My DS science teacher has it in for my son, plain and simple.

He is in the top set, never answers back, always does his homework on time, but gets very anxious about not doing his work to a good standard etc, not the most confident of boys ( and the senco is fully aware of this as he has a mentor and starting therapy)

ALL His other teachers commend him on his behaviour, hard work etc, his math teacher is his biggest fan of all to the point I call her his second mother, lol and if it wasn’t for her his confidence would probably be totally shot, however according to his science teacher he has never done anything up to standard to warrant a merit,despite him always getting his homework in on time and always getting 80% and above. The only times she has commented was to give him a demerit for saying “ouch” when he banged his arm on the table = he “disturbed the class” , and the other day for talking with his classmate whilst waiting to go into the class... not in the class, but in the corridor waiting to go in, yet The friend who was equally engaged in the conversation did not get a demerit.
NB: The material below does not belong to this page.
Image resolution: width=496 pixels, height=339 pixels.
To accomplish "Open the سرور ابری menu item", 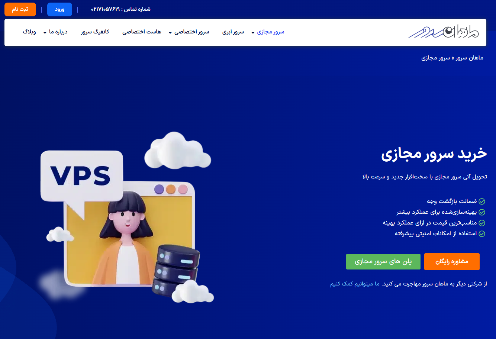I will (x=233, y=32).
Every single teacher has given my son a merit at some point except science, the real piss take was when they have their pop quizzes, he usually gets 7/8/9 out of 10, but if the child gets 10/10 they are awarded a merit, this has been the practice within the class from the week he started.

My son revised hard and got 10/10 on the last two tests, yet he did not get the merit, that the others receives, as a result he’s now thinking why bother and his confidence is starting to waver as no matter what he does he has noticed this teacher will never think his work is good enough and it’s quite sad to watch your child question themselves like that, especially when you know they work the put in.

The only saving grace is that I refer him back to how much all his other teachers think his work is good, and how he is rewarded for his hard work by those teachers.

I plan on addressing this with her when they get back to School. I’m all for schools disciplining and I also understand some teachers may have a higher level before dishing out credits but there has to be a balance.. only looking at the negative and never recognising the positive really isn’t the way to go.

ChilledBee · 19/10/2019 17:16

Have you noticed that the defence given is always reminiscent of an adult who is dismissing abuse claims from a child? Either they misunderstood or they provoked it or we don't understand how stressed/deprived the adult it

andineverwill · 19/10/2019 17:16

I have. That’s what I find really, really concerning.

OP posts:
VenusTiger · 19/10/2019 17:20

People often don’t tend to post if they agree with the OP. They will post if they have advice or if they disagree. That’s why your perception is skewed.

JacquesHammer · 19/10/2019 17:23

It’s rather proving the point the number of “oh goody a teacher bashing thread”...

Teachers are as likely to behave poorly as any other person, there are a couple of posters who would argue themselves blue in the face the teacher cannot possibly be in the wrong.

It’s tiresome.

WhiskeyLullaby · 19/10/2019 17:25

Should school staff always believe the account of a child about what happened at home with no investigations,circumstances, other sides etc?

Funnily enough when that happens and SS are involved with no warning or discussion parents are also "fuming", "raging" and "complain to Ofsted" because no one talked to them first.